Meine Stadt schmückt sich für den Frühling. Die tausendfach vorhandenen, sich zeitlupenartig bewegenden, in orangefarbene Signalwesten bemäntelten Eisaufhacker und Schneewegkehrer sind nicht rechtzeitig fertig geworden. Und jetzt ist es März.

Es schneit, es taut, es friert, es schneit, es regnet, es taut, es regnet, es friert, es taut. Dort, wo es Almaty unter die zehn dreckigsten Städte geschafft hat, sollte Astana unter den zehn matschigsten stehen. Wenn ich den Prospekt Respubliki entlang laufe, komme ich schon deshalb zu spät zur Arbeit ins Sprachlernzentrum, weil ich fasziniert an den Querstraßen stehen bleiben muss, und es einfach nicht fassen kann.
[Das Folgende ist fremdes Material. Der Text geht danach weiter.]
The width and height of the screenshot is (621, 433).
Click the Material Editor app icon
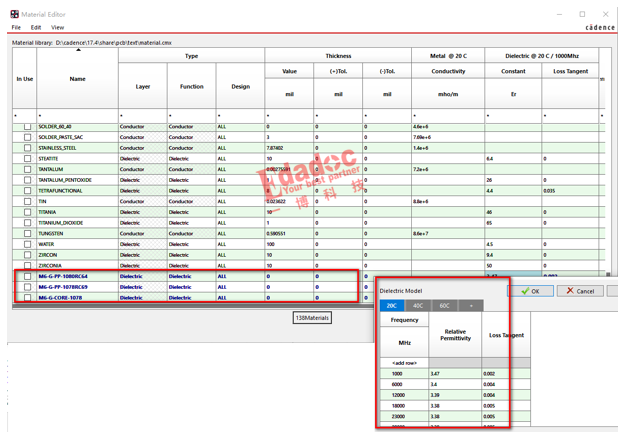(x=15, y=14)
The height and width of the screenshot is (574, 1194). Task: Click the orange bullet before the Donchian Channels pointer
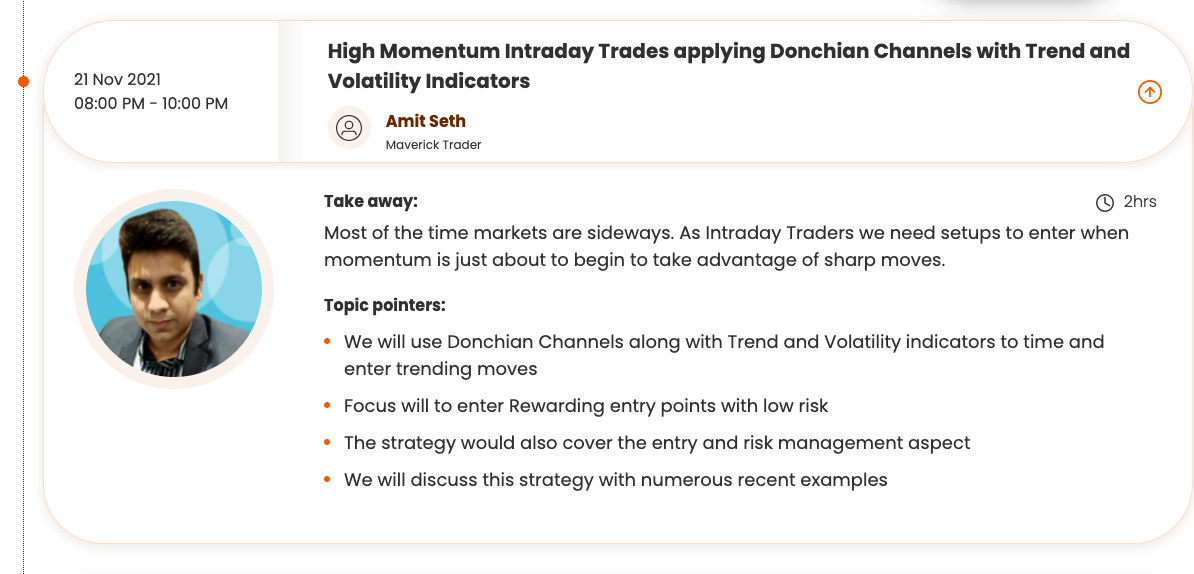(x=327, y=342)
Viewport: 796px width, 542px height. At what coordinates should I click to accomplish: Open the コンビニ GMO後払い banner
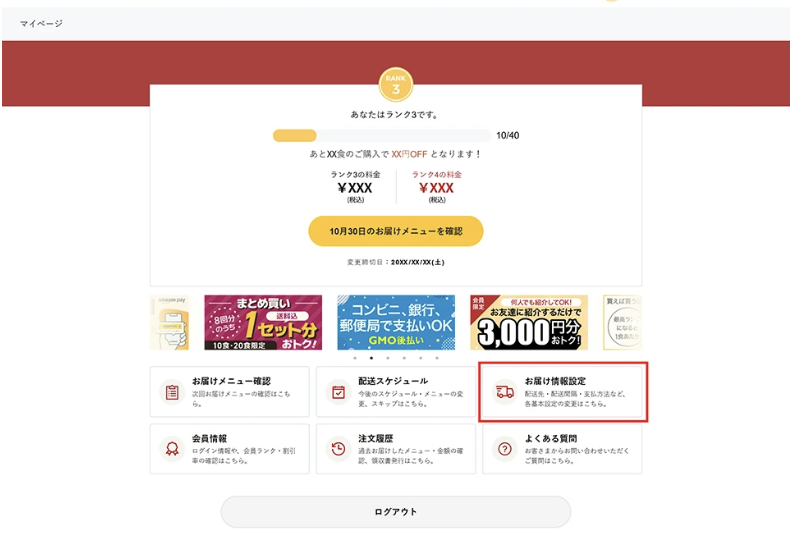396,323
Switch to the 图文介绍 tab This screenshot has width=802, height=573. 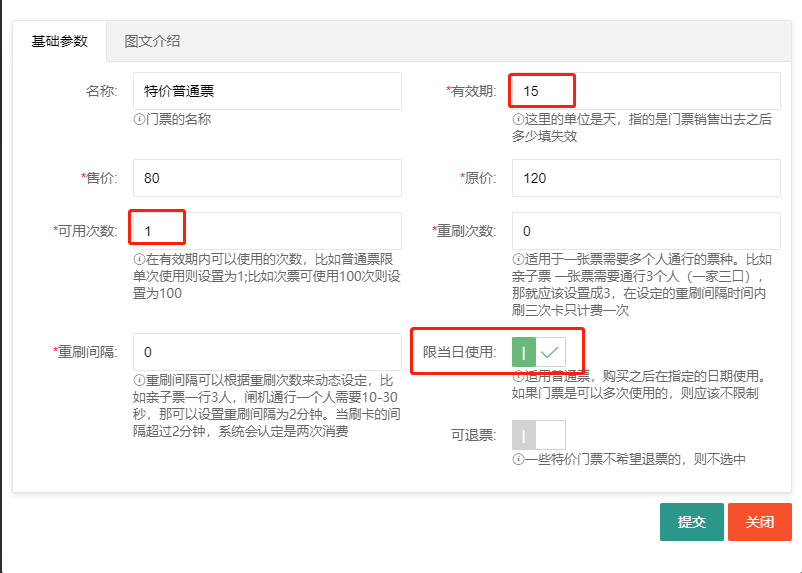pyautogui.click(x=152, y=41)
Der Matsch, das Wasser, die Eisreste stehen bewegungslos auf dem Asphalt. Der Fußgänger, auf den Straßen Astanas am unteren Ende der Nahrungskette, hat den Zapfen, oder, passender: den Tropfen. Ich überlege, ob ich mir Gummistiefel kaufe. Nun habe ich nach Astana meine Schneeschuhe, meine Lammfellstiefel und meine Spikes mitgenommen – die Gummistiefel nicht. Ich sollte welche tragen, schon um den angewiderten Ausdruck über diese modische Abartigkeit auf den Gesichtern meiner mir entgegenkommenden kasachstanischen Geschlechtsgenossinnen lesen zu können. Sie stöckeln seit meiner Ankunft im Oktober in den gleichen hochhackigen, Sexualität ausstrahlenden kniehohen Stiefelchen durch den März-Matsch wie über das Januar-Glatteis.
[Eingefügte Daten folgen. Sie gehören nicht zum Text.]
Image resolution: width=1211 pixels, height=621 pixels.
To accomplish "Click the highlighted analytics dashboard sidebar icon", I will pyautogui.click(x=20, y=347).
Ein in der deutschen Jugendsprache verbreitetes Wort für „hinfallen” ist die sehr kreative Wortbildung „sich erden”. In Astana gibt es zu jeder Jahrezeit mannigfaltige Möglichkeiten, sich zu erden. An regnerischen Oktobertagen rutschst du aus auf dem von Autos und Baufahrzeugen glattgefahrenen Straßenschlamm. Im November beginnt es zu schneien, der Schnee friert zu Eis, du fällst hin. Auf den Hauptstraßen und –plätzen der Stadt hackt man den Schnee auf, kehrt ihn weg, die Hochglanzfliesen vor den repräsentativen Institutionen werden freigelegt. Während du auf ihnen ausrutschst, denkst du zum ersten Mal „Wer ist nur auf diese Idee gekommen…”. Nun, im März, bekommst du noch nasse Füße, bevor du in eine Dreckspfütze fällst. Einmal habe ich gelesen, dass ein Autofahrer in Deutschland einem Fußgänger die Reinigung seiner Kleidung bezahlen muss, wenn diese durch aufspritzendes Straßenrandwasser beschmutzt wurde. Die Astanaer Autofahrer würden sich kaputt lachen, wenn sie das hörten.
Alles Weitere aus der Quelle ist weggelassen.